Our study has several limitations. First, though the CIRESSS database has been previously used for research purposes, 31 it has not been validated for the diagnosis of VTE and so misclassification of VTE occurrence is possible. Furthermore, objective-confirmation of VTE (from Doppler ultrasound, venogram, V/Q scan or spiral CT scan, as appropriate) was not reported in CIRESSS. Second, as our study was retrospective in nature, we could not fully evaluate the circumstances that may have led physicians to prescribe prophylaxis in a manner that may not comply with the 7th ACCP guidelines. Third, the CIRESSS database did not contain data on mechanical devices for thromboprophylaxis such as graduated compression stockings and as a result we may have overestimated the rates of absent and inappropriate thromboprophylaxis. Fourth, we may have underestimated the incidence of postoperative VTE since discharged study patients who developed postoperative VTE may have sought care from or referred to institutions other than CHUS and as a result not captured by the CIRESS database. This is likely a rare occurrence since most patients are usually faithful to their health care institutions, especially patients with very recent surgery. Also, we did not determine postoperative mortality and as a result may have missed fatal PE events. Importantly, since this study was conducted, the 8th ACCP guidelines have been released. 32 As compared to the 7th ACCP guidelines, the recommended duration of use of prophylaxis in patients undergoing hip and knee surgery has been increased.
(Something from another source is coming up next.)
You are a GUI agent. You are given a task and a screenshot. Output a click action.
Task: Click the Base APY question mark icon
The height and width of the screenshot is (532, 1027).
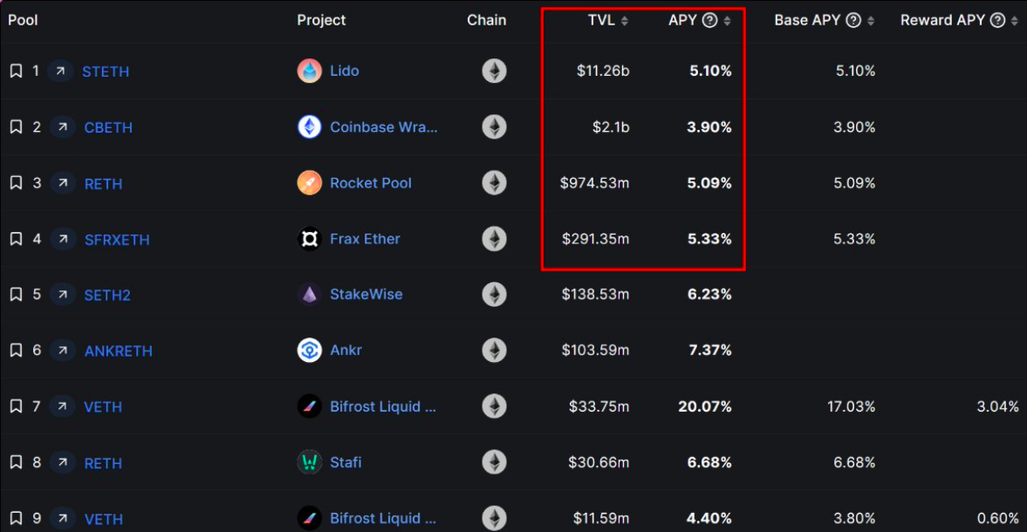coord(853,20)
However, we did not assess the duration of prophylaxis in this study.
Our study highlights a higher than previously published rate of thromboprophylaxis use among surgical patients and a relatively low rate of appropriate prophylaxis. This suggests that efforts and interventions aimed at improving awareness of the need for VTE surgical thromboprophylaxis have been somewhat successful but more effort and interventions are needed specifically designed to increase appropriate application of published guidelines in the real world. As such, future research is needed to better understand the reasons and barriers to appropriate use of guideline recommendations, especially among young men, hospitalizations of short duration, and patients without major VTE risk factors.
Footnotes
This study was presented at the International Society of Thrombosis and Haemostasis meeting 2009 Boston (Oral Presentation).
The author(s) declared no conflicts of interest with respect to the authorship and/or publication of this article.
The author(s) received no financial support for the research and/or authorship of this article.